Neoplasia Flashcards
Neoplasia
abnormal proliferation of cells. These cells are unresponsive to typical mechanisms to regulate cell division.
Oncogenesis
The development of a tumour
Outline the 3 steps in the development of a malignant tumour
- Initiation (mutagenesis) - may be inherited/spontaneous/caused by ROS/pathogen
- Promotion - promoters themselves are not mutagenic but create a promotive environment where initiated cells have an advantage
- Progression - genetic instability increase tumour cell heterogeneity
Mutagenesis
the production of genetic mutations
Anaplasia
poor cellular differentiation; cells lose their morphological characteristics and their orientation with respect to each other and endothelial cells
What are the most important factors for classification of a tumour as benign vs malignant?
- Differentiation
- Growth rate
- Local invasion
- Metastasis
- Host consequences
Describe the differentiation shown by benign tumours
- Well-differentiated
- Similar to tissue of origin
- Little to no anaplasia
Describe the differentiation shown by malignant tumours
- Lack of differentiation
- Atypical structure
- Variable anaplasia
Describe the growth rate of benign tumours
- Slow, progressive growth
- Rare mitotic figures
- Normal mitotic figures
Describe the growth rate of malignant tumours
- Slow to rapid growth
- Many mitotic figures
- Abnormal mitotic figures
Describe the local invasion of benign tumours
- No invasion
- Cohesive growth
- Capsule often present
Describe the local invasion of malignant tumours
- Local infiltration
- Infiltrative growth
- Usually no capsule
Describe the metastasis shown by benign tumours
No metastasis
Describe the metastasis shown by malignant tumours
Frequent metastasis
Describe the host consequences of benign tumours
Space occupying lesion- effect depends on location
Describe the host consequences of malignant tumours
Life-threatening
Describe the nuclear morphology of benign tumours
- Minimal to mild anisokaryosis
Describe the nuclear morphology of malignant tumours
- Marked anisokaryosis with frequent binucleation/multinucleation
Anisokaryosis
Variation in the size of nuclei in the cell
Describe the cellular morphology of benign tumours
- Minimal to mild anisocytosis
Describe the cellular morphology of malignant tumours
- Marked anisocytosis
Anisocytosis
Cells that differ from one another in size
Describe the nuclear:cytoplasmic ratio of benign tumour cells
Normal to reduced
Describe the nuclear:cytoplasmic ratio of malignant tumour cells
Increased
Describe the mitotic count of benign tumour cells
Low
Describe the mitotic count of metastatic tumour cells
High
Describe the presence of necrosis in benign tumours
Minimal or absent
Describe the presence of necrosis in malignant tumours
Frequently present
Where do malignant tumours invade in their surroundings?

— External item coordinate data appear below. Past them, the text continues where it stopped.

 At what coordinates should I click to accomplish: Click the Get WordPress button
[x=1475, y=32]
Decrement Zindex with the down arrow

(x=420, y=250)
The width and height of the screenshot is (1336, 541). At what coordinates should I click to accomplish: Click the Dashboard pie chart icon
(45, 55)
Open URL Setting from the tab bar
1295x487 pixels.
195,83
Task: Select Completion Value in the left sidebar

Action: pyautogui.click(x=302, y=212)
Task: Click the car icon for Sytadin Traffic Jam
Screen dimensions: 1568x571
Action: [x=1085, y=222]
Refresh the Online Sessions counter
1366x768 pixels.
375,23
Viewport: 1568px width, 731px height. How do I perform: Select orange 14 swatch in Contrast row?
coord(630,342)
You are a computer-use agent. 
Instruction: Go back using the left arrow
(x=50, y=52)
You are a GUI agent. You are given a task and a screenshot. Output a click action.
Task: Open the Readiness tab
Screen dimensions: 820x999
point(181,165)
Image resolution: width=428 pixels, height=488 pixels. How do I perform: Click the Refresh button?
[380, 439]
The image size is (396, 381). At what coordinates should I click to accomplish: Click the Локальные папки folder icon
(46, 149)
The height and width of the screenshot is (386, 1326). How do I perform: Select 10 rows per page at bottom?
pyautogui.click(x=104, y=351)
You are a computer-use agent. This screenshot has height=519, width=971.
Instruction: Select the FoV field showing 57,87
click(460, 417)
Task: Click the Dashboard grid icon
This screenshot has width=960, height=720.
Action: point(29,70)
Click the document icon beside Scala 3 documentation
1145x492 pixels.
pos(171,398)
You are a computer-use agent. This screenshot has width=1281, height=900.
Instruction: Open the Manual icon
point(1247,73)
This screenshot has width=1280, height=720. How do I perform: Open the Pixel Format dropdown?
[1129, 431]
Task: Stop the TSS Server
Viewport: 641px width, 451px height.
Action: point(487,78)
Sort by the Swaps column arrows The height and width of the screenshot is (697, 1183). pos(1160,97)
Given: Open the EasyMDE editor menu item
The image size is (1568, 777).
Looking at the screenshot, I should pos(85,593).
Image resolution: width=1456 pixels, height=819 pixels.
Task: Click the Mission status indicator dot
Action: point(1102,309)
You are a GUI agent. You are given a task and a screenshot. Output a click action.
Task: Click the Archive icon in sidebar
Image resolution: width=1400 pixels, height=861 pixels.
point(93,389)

Blood and lymphatic vessels
What are the common neoplastic lesions seen in practice?
- Mesenchymal
- connective tissue - fibrosarcoma, fibroma, lipoma
- endothelium - haemangioma, haemangiosarcoma
- haematopoietic - lymphoma, leukaemia, histocytoma, MCT
- muscle - rhabdomyosarcoma
- Epithelial
- lining epithelial - SCC, melanoma
- glandular epithelium - adenocarcinoma
- Nervous
- glial cell - astrocytoma, olidodendroglioma, PNST
- neural cell - ganglioneuroma
Benign - sebaceous adenoma
Pre-malignant - Bowenoid carcinoma
Once there has been invasion of the basement membrane, this is considered malignant
Malignant - squamous cell carcinoma
Describe the process of metastasis
- Metastasis: spread of a tumour
- Cancer cells leave the primary tumour and travel through blood and lymphatic vessels
- 90% of deaths from cancer are due to cancerous growths at body locations distant from the primary tumour
- Invasion and metastasis are the major causes of cancer-related morbidity and mortality
Pathways of metastasis
- Transcoelomic: cancers that arise on the surface of abdominal and thoracic structures
- Lymphatic: lymph node closest to the tumour is colonised earliest, and develop the largest tumour masses
- Haematogenous: tumours generally invade veins rather than arteries as thinner walls. Ultimately enter lungs and liver.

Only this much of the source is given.